Manappuram Finance Limited disclosed a breach of its code of conduct related to insider trading rules involving a transaction conducted through the portfolio management services account of one of its independent directors. The trade in question was associated with Abhijit Sen, an Independent and Non-Executive Director who also chairs the Audit Committee. The transaction, which occurred on February 3, 2026, entailed the purchase of 2,111 shares valued at approximately Rs 6.15 lakh.
Manappuram Finance explained that the trade occurred due to an operational error by the PMS provider, despite specific instructions from the director to restrict trading in the company’s shares. The securities were meant to be categorized as “prohibited” to prevent any transactions, but this control was not correctly implemented at the system level. The company clarified that the director was not involved in executing the trade and did not authorize it.

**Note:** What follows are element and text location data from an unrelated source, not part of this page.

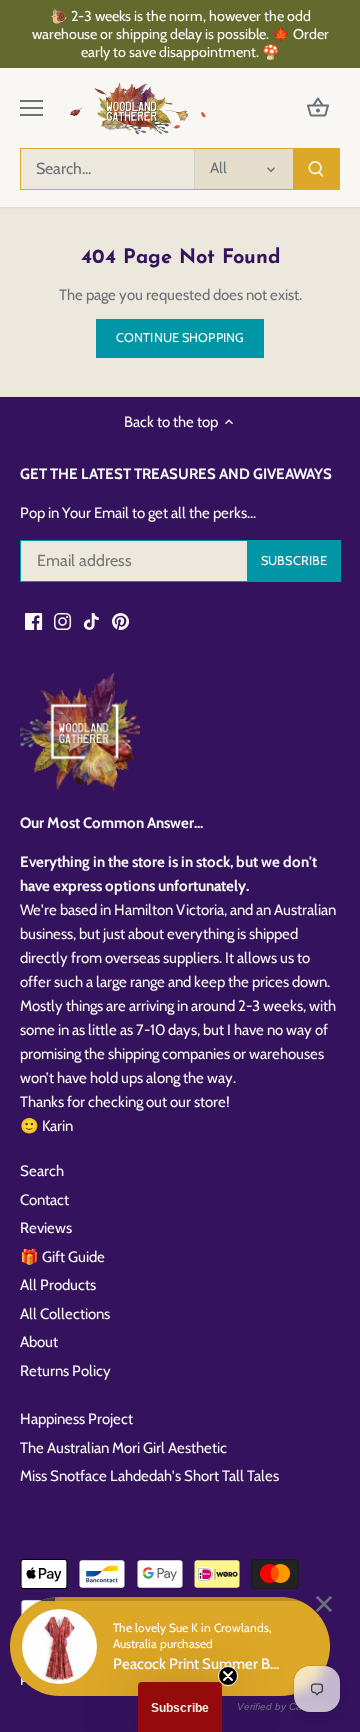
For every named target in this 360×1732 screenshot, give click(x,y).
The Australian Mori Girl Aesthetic (123, 1448)
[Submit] (316, 169)
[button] (180, 1707)
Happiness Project (76, 1419)
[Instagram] (62, 620)
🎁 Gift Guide (62, 1257)
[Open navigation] (31, 108)
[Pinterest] (120, 620)
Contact (44, 1200)
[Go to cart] (318, 108)
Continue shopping (180, 337)
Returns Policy (65, 1371)
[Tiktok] (91, 620)
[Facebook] (33, 620)
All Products (58, 1285)
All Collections (65, 1314)
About (39, 1342)
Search (42, 1171)
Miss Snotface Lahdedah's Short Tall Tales (149, 1476)
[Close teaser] (228, 1676)
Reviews (46, 1228)
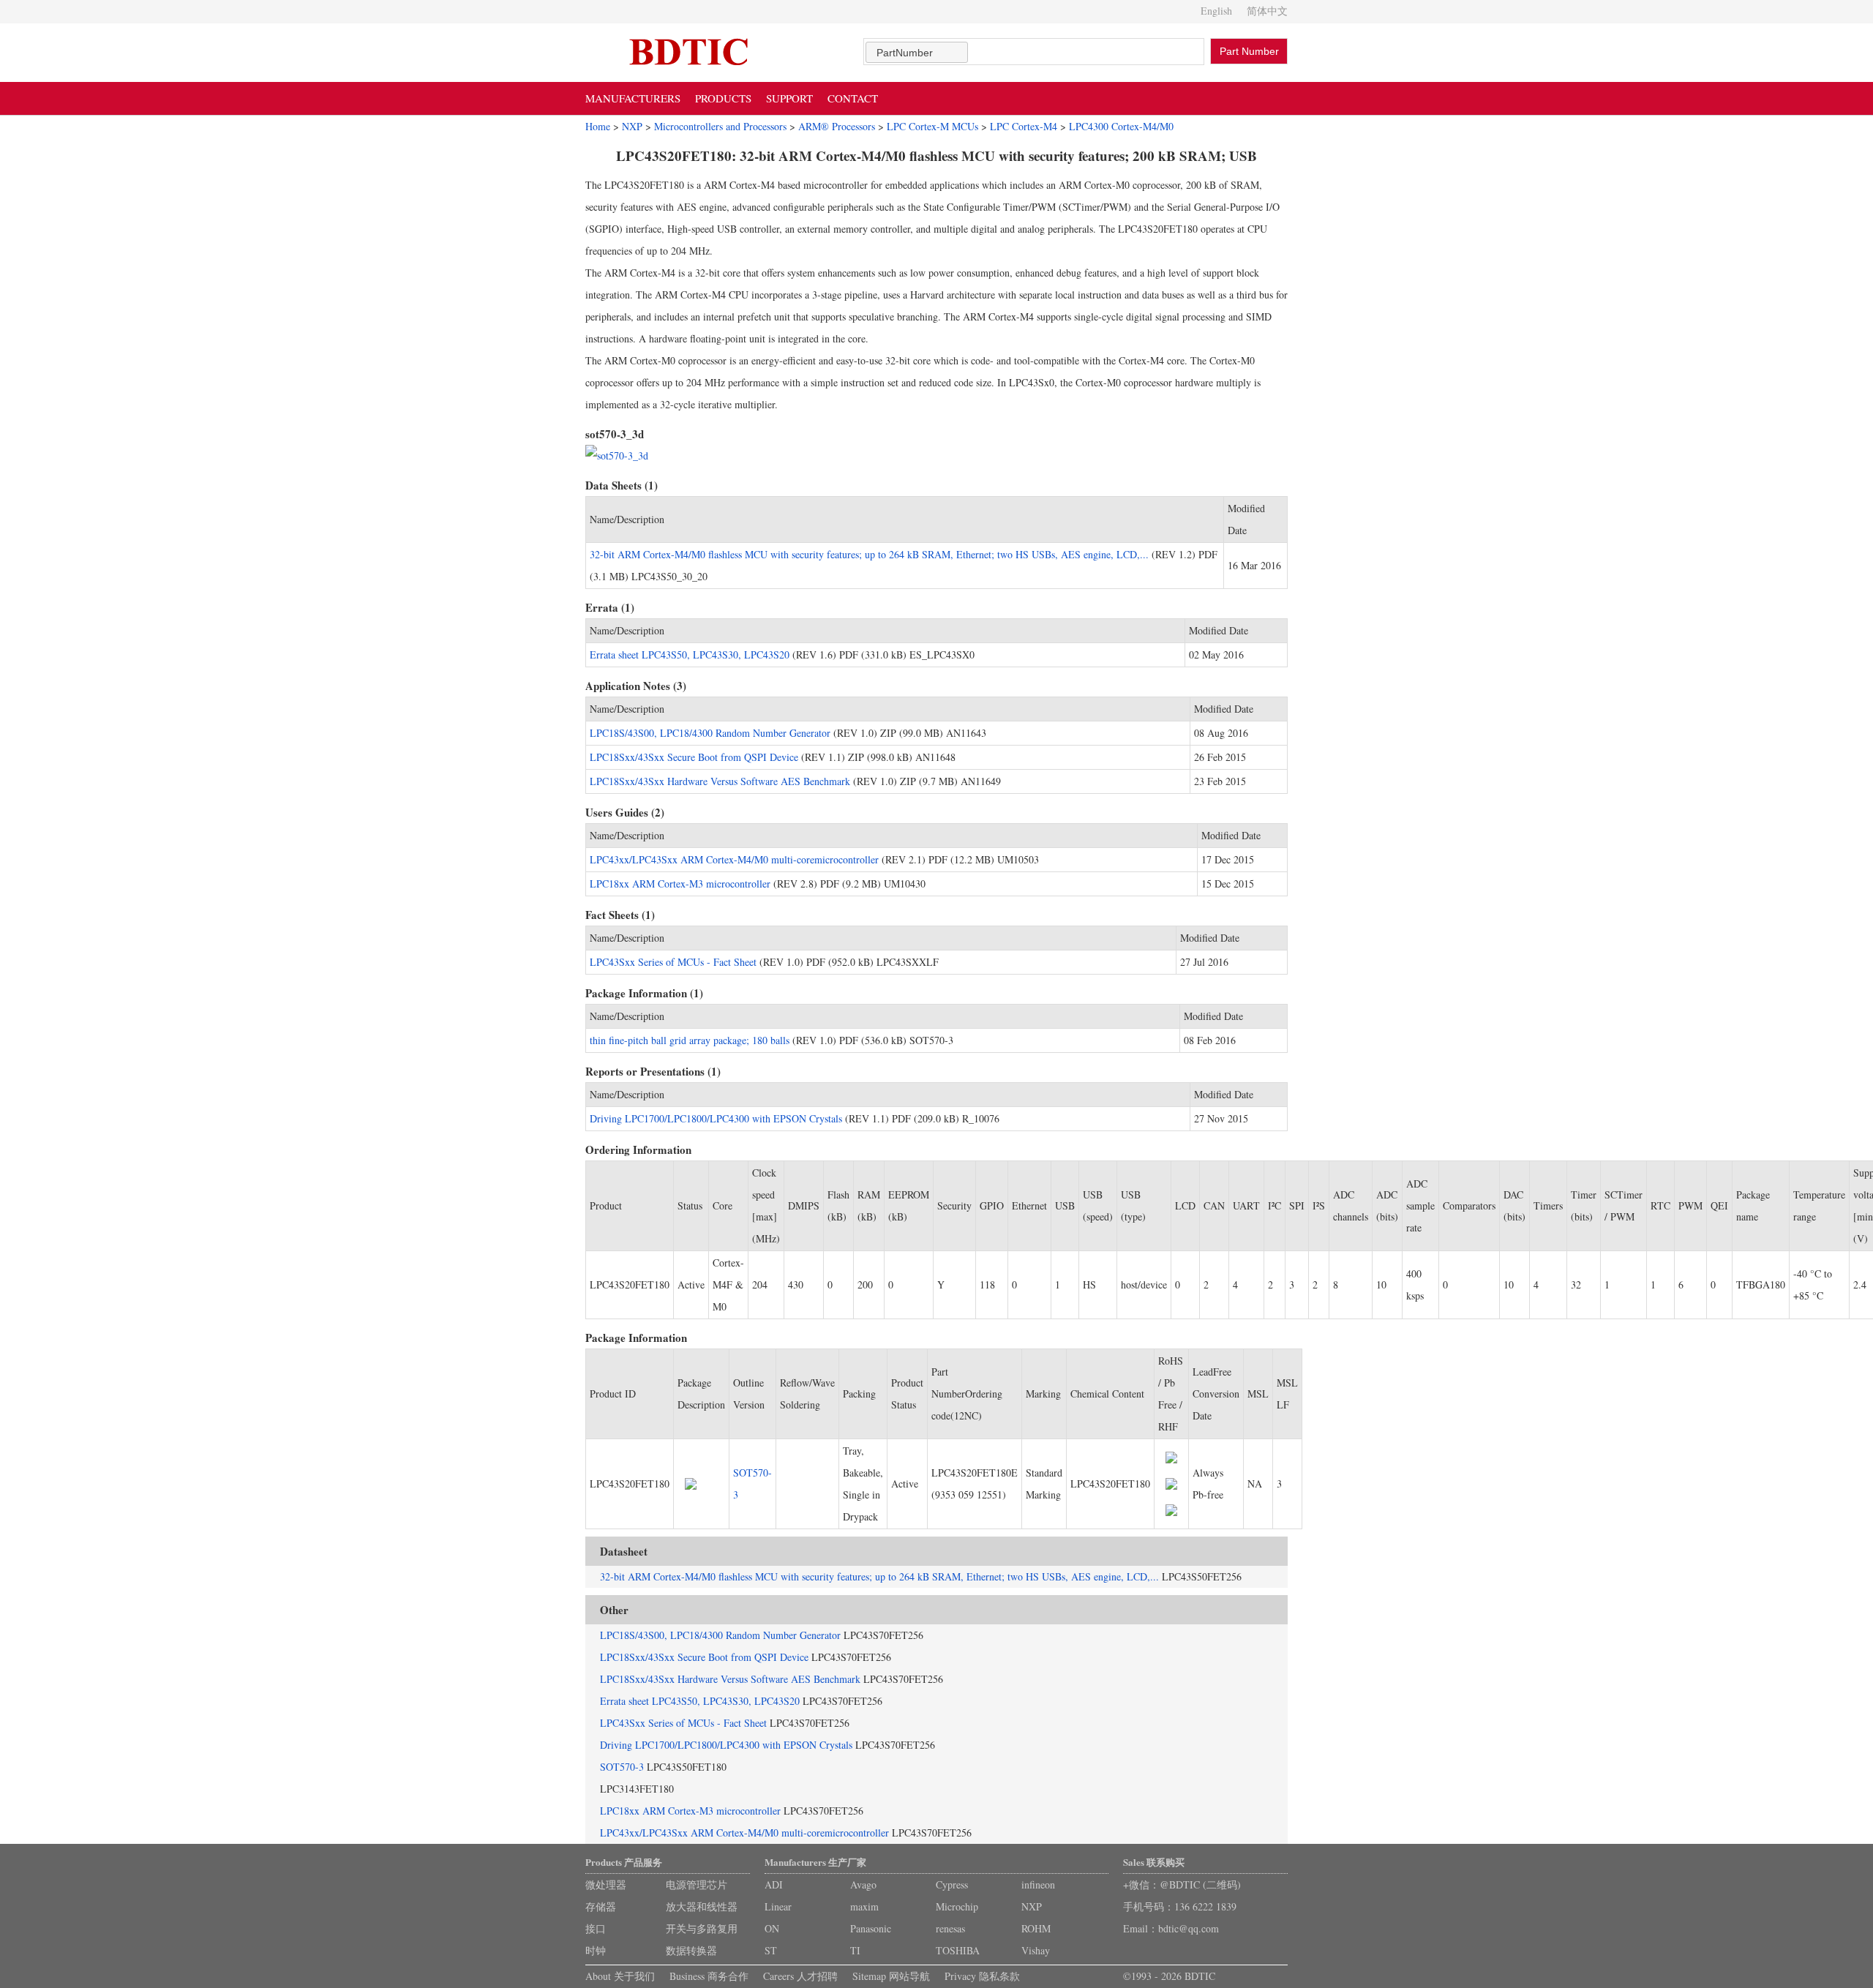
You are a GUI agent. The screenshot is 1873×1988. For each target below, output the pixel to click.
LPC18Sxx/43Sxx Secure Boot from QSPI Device (694, 757)
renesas (950, 1928)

The director affirmed that he had no access to undisclosed price-sensitive information at the time and had no intention of breaching insider trading regulations. However, the trade lacked prior approval from the compliance officer, mandatory for transactions exceeding a certain threshold under SEBI (Prohibition of Insider Trading) Regulations, 2015. Following an internal review, the company deemed the incident a technical and unintentional violation.

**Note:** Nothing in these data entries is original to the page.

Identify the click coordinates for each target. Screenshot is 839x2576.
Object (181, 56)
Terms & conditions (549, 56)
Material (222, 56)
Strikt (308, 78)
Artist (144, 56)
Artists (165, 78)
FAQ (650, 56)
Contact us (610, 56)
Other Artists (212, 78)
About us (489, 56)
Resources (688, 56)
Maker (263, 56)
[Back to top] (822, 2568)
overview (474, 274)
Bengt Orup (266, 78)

After investigating the matter internally and presenting it to the Audit Committee and the board, the company considered it a technical and inadvertent breach. The director was asked to provide a written explanation, and a penalty of Rs 20,000 was imposed in accordance with the company’s internal code of conduct. The penalty amount was deposited into the Investor Protection and Education Fund of Securities and Exchange Board of India on April 7, 2026. Manappuram Finance also confirmed that no similar breaches had been reported since the previous fiscal year.